Producers are justified in questioning whether a feed additive will perform up to the claims that are made about it. Often product claims are just accepted on faith.

Producers can attempt an on-farm trial to check out the effects of a product against their own genetics and nutrition programs, under their environment, management and herd health status.

Because of limited resources and poor design, many on-farm trials don't qualify as “good science,” however. Instead, time, effort and money are spent generating “junk science.”

For trials to yield valid results, certain criteria must be adhered to.

  • First, limit any factors that may affect the performance of the pigs being tested, other than the product you are testing. These factors would include the starting weight, sex differences, genetics, any facility affect such as stocking density, pen size, feeder design, water availability and environmental differences within the barn.

  • Commit to the integrity of the data and see the trial through from start to finish.

  • Have a “control” group fed an identical ration (less the product, if you are testing supplements).

  • Objectively measure differences in the pigs and the feed (if you want to measure feed efficiency), using an accurate set of scales to collect accurate weight differences.

  • Finally, provide some basis to conclude the results are reputable and valid in determining if there are truly statistical differences between the tested feed and a control feed.

Case Study

A producer wanted to know if a growth enhancer was delivering the promised return on investment. He has a 1,600-head finishing barn split in the middle (800 pigs per side) by a load-out room. The two halves of the barn are nearly identical. Both rooms have the same pen design, feeders and drinkers, and are served with identical but separate bulk feed bins.

Rooms are filled sequentially, a week apart, as pigs flow from his 2,000-sow farm. The ratio of barrows to gilts is about equal so accurate counts are not usually made. The producer weighs the pigs as a group only.

He does not have time or labor to weigh each pig or pen separately, or to weigh the feed that goes into each feeder separately.

The producer surmises that if he runs an antimicrobial growth promoter (AGP) in the west end of the barn and none (control) in the east end, he should know if his investment in the product is paying off.

In the trial, control pigs developed diarrhea about a month after placement. This has happened before, and an antimicrobial was added to the drinking water. He also injected several of the worst pigs with an antimicrobial.

About half way through the test, the pigs began coughing. After consulting with the herd veterinarian, it was decided to use a therapeutic level of a feed antimicrobial on both ends of the barn. The coughing subsided, and after a week of feed medication for the respiratory problem, the feed trial was resumed.

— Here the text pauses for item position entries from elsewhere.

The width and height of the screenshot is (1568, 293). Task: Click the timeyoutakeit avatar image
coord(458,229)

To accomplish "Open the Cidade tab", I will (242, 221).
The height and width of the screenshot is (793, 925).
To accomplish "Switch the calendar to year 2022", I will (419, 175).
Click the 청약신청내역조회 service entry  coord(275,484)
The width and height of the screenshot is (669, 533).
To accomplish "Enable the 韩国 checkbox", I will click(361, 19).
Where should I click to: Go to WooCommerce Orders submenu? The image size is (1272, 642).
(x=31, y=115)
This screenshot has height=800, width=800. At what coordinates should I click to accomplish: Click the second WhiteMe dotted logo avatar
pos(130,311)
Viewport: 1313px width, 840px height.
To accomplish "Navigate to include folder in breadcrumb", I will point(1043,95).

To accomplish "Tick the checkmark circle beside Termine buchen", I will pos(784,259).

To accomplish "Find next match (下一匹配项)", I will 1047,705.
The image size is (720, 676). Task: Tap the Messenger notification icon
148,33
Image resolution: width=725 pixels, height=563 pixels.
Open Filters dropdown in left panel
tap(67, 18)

When the pigs finally reached market weight, the producer was careful to keep each side separate so that the kill sheets would reflect the weight and carcass data for each half of the building. He also allowed the feed bins to empty just as the last pig was marketed on both sides.

The pigs in the treatment group outperformed the pigs in the control group by 0.02 lb. average daily gain and on feed efficiency by 0.04 lb. of feed per pound of gain.

The producer concluded there was an advantage to the treatment. Was he right?


This producer's on-farm trial is an example of “junk science” because of its flawed design.

Statistics help us sort out real differences in results from “noise” or normal variation in the trial. How much normal variation there is between groups must be known before we can draw sound conclusions from the real differences created by the item tested.

This trial design lacked detail to be called good science. The producer needed to track enough groups of pigs to establish “normal” variation. In statistical terms, standard deviation and estimated effect of the item tested are needed for determining if the number of repetitions are adequate to ensure that the differences observed were statistically significant. Sometimes, up to 16 replications are needed to establish significance.

In short, do not let “junk science” cloud your decision making. Seek out sound advice about proper trial design, and then elicit input from someone who understands statistics before you waste resources on “junk science.”